Texto aportado
━━━━━━━━━━━━━━━━━━━━

Sin embargo, la imagen que trascendió, gracias al eficaz aparato de propaganda israelí en el exterior, fue que era demasiado tarde para retomar el proceso de paz, dado que, primero, había un clima de violencia y desconfianza entre las partes con la irrupción de la segunda Intifada a finales de septiembre de 2000 (recuérdese que las negociaciones en Taba duraron hasta enero de 2001 y que, además, no se decía nada de la violenta represión israelí); y, segundo, el Ejecutivo israelí se había visto obligado a convocar elecciones anticipadas ante la pérdida de sus apoyos parlamentarios.

━━━━━━━━━━━━━━━━━━━━

Ejercicio planteado 1
Responde estas preguntas sobre el texto aportado, cada una en su línea:
(a) ¿Cuándo irrumpió la segunda Intifada?
(b) ¿Hasta cuándo duraron las negociaciones en Taba?
(c) ¿Ante qué se vio obligado el Ejecutivo israelí a convocar elecciones anticipadas?
Ejercicio planteado 2
Anota todas las palabras del texto aportado que llevan mayúscula inicial, sin contar la primera palabra.

Registros de una colección
━━━━━━━━━━━━━━━━━━━━

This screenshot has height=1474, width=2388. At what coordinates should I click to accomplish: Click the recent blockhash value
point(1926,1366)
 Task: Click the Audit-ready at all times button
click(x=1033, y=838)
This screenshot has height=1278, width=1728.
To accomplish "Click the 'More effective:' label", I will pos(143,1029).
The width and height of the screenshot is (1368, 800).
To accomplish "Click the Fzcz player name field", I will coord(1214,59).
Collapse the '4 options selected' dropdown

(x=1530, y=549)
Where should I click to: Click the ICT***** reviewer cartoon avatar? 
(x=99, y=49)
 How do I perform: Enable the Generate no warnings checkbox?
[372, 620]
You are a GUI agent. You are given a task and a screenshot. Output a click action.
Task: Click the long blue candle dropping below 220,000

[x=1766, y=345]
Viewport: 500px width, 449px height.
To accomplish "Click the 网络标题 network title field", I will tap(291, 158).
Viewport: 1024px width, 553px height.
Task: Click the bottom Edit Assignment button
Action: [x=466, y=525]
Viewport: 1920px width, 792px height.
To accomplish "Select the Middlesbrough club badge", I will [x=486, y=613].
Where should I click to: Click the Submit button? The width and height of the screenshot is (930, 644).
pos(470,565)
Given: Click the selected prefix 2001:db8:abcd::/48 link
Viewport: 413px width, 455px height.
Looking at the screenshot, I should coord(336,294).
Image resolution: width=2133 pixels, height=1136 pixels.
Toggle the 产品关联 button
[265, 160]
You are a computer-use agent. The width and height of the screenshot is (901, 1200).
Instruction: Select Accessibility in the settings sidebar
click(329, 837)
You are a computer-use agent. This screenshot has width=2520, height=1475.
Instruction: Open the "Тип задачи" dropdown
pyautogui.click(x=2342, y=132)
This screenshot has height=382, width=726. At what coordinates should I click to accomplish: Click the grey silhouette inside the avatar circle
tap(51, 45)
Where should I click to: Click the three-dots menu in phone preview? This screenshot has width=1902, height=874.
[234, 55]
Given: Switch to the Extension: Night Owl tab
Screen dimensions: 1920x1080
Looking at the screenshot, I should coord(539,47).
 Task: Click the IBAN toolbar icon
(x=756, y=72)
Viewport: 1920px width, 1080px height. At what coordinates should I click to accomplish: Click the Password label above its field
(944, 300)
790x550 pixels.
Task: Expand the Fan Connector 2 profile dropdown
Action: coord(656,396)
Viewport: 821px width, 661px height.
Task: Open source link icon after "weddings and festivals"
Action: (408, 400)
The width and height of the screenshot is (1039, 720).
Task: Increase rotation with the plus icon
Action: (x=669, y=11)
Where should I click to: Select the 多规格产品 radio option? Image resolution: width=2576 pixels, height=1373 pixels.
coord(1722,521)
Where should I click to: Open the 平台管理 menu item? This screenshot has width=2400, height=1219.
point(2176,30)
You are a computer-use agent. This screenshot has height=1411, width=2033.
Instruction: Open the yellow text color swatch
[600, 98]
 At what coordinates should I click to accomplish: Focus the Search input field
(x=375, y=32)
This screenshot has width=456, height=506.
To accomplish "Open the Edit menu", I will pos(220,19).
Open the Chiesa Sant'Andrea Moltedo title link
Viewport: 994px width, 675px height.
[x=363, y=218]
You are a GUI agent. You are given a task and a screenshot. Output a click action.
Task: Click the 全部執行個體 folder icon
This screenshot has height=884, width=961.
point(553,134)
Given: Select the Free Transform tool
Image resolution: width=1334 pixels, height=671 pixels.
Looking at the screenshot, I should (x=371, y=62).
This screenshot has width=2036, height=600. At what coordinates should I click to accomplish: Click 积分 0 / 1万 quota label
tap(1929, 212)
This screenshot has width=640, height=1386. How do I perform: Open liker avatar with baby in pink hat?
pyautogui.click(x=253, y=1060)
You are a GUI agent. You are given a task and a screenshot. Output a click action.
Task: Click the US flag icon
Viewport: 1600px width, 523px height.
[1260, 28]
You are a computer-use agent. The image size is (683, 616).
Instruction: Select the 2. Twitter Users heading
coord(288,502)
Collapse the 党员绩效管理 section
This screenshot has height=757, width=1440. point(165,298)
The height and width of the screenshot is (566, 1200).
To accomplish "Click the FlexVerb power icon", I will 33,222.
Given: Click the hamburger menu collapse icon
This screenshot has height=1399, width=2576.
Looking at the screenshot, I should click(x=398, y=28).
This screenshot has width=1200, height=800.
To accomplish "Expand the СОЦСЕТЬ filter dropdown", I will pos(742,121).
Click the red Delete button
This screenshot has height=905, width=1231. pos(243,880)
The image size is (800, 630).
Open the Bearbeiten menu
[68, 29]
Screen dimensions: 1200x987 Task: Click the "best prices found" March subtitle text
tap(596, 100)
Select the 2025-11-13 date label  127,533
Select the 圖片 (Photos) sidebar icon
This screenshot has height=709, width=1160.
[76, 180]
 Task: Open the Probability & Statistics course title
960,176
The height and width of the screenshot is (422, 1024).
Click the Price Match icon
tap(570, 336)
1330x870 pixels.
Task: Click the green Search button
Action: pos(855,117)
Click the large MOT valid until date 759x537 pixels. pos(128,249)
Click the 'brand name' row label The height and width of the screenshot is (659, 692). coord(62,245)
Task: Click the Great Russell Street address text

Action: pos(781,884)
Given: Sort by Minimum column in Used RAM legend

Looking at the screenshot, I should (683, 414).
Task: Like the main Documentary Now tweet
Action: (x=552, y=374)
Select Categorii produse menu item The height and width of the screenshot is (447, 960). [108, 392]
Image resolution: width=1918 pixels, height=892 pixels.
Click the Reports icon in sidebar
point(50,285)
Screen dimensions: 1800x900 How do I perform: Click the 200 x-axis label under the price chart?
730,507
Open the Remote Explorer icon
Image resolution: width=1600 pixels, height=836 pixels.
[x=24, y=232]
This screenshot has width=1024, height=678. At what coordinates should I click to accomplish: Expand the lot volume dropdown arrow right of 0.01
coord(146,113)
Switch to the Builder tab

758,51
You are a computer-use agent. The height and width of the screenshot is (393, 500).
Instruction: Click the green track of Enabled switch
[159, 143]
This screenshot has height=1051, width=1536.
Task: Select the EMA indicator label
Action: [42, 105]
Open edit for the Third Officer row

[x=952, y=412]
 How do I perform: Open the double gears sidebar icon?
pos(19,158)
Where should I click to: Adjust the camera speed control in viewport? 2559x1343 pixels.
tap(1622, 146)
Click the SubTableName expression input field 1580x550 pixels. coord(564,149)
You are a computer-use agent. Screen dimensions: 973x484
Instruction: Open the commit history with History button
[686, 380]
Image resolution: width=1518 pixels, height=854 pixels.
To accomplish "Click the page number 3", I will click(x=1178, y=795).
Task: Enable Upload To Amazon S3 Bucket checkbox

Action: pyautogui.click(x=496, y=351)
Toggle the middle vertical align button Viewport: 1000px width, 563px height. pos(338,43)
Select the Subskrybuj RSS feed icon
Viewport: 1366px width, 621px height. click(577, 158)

━━━━━━━━━━━━━━━━━━━━

Solución escrita 1
(a) A finales de septiembre de 2000.
(b) Hasta enero de 2001.
(c) Ante la pérdida de sus apoyos parlamentarios.

Solución escrita 2
Intifada, Taba, Ejecutivo